--- Ausgewählter Textauszug ---

Es dürfe keinen Diktatfrieden geben, „bei dem Putin am Ende gestärkt herausgeht und den Konflikt fortsetzt, wann immer es ihm beliebt”, sagte Pistorius am Montag in Polen. Frieden sei erst möglich, wenn die russischen Truppen sich zurückziehen. Laut ZDF kritisierten auch CSU-Chef Markus Söder und Außenministerin Annalena Baerbock (Grüne) Mützenichs Überlegungen. Baerbock nach brauche es eine starke deutsche Regierung, die Frieden und Freiheit verteidige, damit Geschichte sich nicht wiederhole. Dabei verwies sie in den tagesthemen auf die völkerrechtswidrige Annexion der Krim durch Russland und was die Menschen dort seither erleiden würden.

--- Aufgabenstellung ---
Gib den Textauszug über einen möglichen Diktatfrieden erneut wieder, beginnend mit „Es dürfe keinen“ und weiter bis einschließlich „seither erleiden würden.“. Ersetze dabei „am Montag“ durch „am Dienstag“. Für die Bearbeitung zählt allein der Textauszug.

--- Angezeigte Daten ---
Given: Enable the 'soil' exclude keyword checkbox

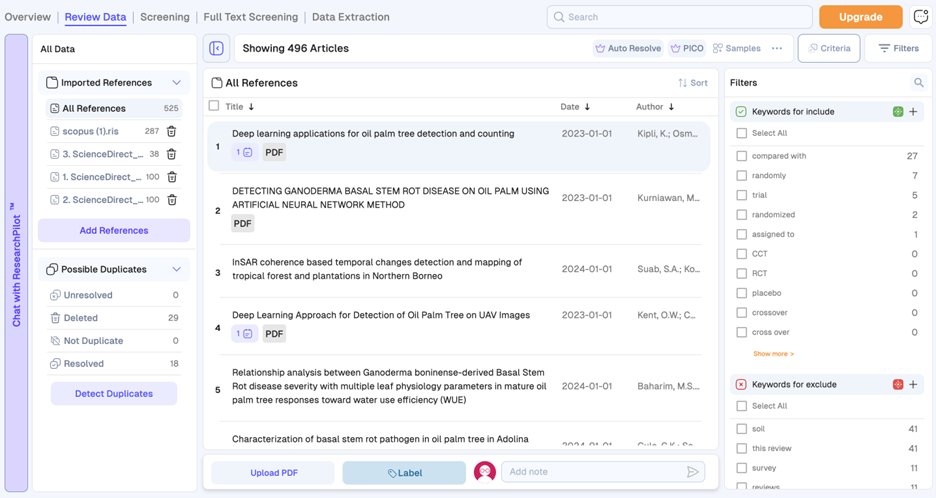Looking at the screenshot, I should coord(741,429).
* * *
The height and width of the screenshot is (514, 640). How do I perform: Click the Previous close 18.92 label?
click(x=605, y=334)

--- Ergebnis der Aufgabe ---
Es dürfe keinen Diktatfrieden geben, „bei dem Putin am Ende gestärkt herausgeht und den Konflikt fortsetzt, wann immer es ihm beliebt”, sagte Pistorius am Dienstag in Polen. Frieden sei erst möglich, wenn die russischen Truppen sich zurückziehen. Laut ZDF kritisierten auch CSU-Chef Markus Söder und Außenministerin Annalena Baerbock (Grüne) Mützenichs Überlegungen. Baerbock nach brauche es eine starke deutsche Regierung, die Frieden und Freiheit verteidige, damit Geschichte sich nicht wiederhole. Dabei verwies sie in den tagesthemen auf die völkerrechtswidrige Annexion der Krim durch Russland und was die Menschen dort seither erleiden würden.